= TEXT =
● ● ● ● ● ● ●
Wednesday, June 13, 2012

Respondeat Superior

Vicarious liability shows up in a variety of contexts on the MBE. One of those contexts involves Respondeat Superior, or the potential liability of an employer for the tortious acts committed by his employee.

You'll first want to determine whether the acts committed by the employee were within the scope of the employment relationship. A question might provide you with facts suggesting that the employee had made a slight deviation from his employer's business for the employee's own purposes. A minor deviation should not prevent you from finding that the employee was acting within the scope of employment for purposes of finding the employer liable.

A point to keep in mind is that, generally, if the tortious act of the employee rise to the level of an intentional tort (as opposed to merely negligent conduct), it is usually the held that such act is not within the scope of employment, and therefore the employer is generally not liable. There are a few exceptions to that rule, however.

First, if force is authorized in the employment (for example, a bouncer in a bar), then such force by the employee can provide a basis for holding the employer liable. An employer can also be held liable for the intentional torts of his employee if the job that is the basis of the employment is one that tends to generate friction (such as a bill collector). Finally, if an employee is furthering the business of the employer (for example, an employee who is asked to remove customers from a place of employment because the customers are causing a disturbance), then the employer can be held liable if the employee uses unlawful force in furthering the business.
● ● ● ● ● ● ●
= DATA ENTRIES =
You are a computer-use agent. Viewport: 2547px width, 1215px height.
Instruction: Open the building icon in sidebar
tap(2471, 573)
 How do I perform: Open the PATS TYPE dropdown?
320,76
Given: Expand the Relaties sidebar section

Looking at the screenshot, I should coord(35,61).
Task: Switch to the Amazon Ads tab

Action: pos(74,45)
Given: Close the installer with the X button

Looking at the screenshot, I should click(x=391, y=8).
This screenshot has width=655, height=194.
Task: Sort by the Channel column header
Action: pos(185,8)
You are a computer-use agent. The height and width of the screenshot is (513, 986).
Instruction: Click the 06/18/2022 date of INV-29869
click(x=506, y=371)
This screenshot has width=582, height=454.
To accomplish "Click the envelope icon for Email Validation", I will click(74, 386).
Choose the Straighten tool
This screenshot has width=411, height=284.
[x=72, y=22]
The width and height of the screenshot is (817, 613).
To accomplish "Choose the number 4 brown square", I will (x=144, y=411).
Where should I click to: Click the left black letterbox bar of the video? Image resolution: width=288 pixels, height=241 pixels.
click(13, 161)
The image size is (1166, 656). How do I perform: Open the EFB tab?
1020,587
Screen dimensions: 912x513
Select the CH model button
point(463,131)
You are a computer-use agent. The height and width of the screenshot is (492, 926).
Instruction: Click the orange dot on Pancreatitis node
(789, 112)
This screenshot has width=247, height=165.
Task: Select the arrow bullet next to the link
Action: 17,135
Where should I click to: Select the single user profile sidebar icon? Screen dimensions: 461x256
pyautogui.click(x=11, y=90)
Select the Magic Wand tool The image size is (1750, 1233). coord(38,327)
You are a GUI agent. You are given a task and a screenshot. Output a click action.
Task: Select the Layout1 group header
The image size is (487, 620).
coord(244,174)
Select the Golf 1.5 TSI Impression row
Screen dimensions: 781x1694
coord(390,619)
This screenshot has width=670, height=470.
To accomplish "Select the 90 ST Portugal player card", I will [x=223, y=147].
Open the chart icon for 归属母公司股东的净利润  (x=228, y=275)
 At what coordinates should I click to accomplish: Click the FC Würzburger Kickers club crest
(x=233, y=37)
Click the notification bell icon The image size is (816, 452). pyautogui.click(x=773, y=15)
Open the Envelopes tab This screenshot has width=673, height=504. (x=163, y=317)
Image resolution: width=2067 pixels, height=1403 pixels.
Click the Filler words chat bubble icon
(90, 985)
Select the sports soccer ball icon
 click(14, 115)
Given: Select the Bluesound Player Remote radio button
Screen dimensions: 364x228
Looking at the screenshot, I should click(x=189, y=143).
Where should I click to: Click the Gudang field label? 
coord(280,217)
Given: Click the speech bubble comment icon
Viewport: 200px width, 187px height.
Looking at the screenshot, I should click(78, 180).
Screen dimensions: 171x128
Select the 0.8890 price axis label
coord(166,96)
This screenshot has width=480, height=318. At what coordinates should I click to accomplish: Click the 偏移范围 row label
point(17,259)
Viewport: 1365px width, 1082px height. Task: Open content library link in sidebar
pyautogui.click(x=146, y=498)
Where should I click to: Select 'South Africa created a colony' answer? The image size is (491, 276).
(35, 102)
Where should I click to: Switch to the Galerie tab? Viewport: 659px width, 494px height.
● ● ● ● ● ● ●
= TASKS TO CARRY OUT =
1. In the text on respondeat superior, what job is given as an example of employment that tends to generate friction?
2. According to the respondeat superior text, why is an employer generally not liable when an employee commits an intentional tort rather than merely negligent conduct?
3. Resume the text on respondeat superior from the point where it ends.
The listing plays no part in the work here.

= RESULTS IN ORDER =
1. A bill collector.

2. An intentional tort by an employee is usually held not to fall within the scope of employment. Since the act lies outside that scope, the employer is generally not liable for it.

3.
One final point to keep in mind is that even if the facts present a situation in which the employer should not be held vicariously liable (for example, if the employee commits an intentional tort, and one of the above exceptions does not apply), you should still consider the possibility that the employer may be directly liable (as opposed to vicariously liable), for his own negligence in hiring or supervising that employee.

3 comments:

  1. I don't understand what this entails? Can you give an example?

    "The federal government generally is immune from liability for assault, battery, and libel and slander, as well as certain other enumerated torts. Through the Federal Tort Claims Act, the United States has waived its immunity for tortious acts, and the federal government may now be held liable to the same extent as a private individual. However, the Act spells out several situations where this immunity will still attach, and the United States is still immune for certain enumerated torts. Immunity still attaches for: (i) assault; (ii) battery; (iii) false imprisonment; (iv) false arrest; (v) malicious prosecution; (vi) abuse of process; (vii) libel and slander; (viii) misrepresentation and deceit; and (ix) interference with contract rights. Infliction of emotional distress is not one of the enumerated torts; hence, immunity is waived for that tort unless the conduct also falls into one of the enumerated torts above."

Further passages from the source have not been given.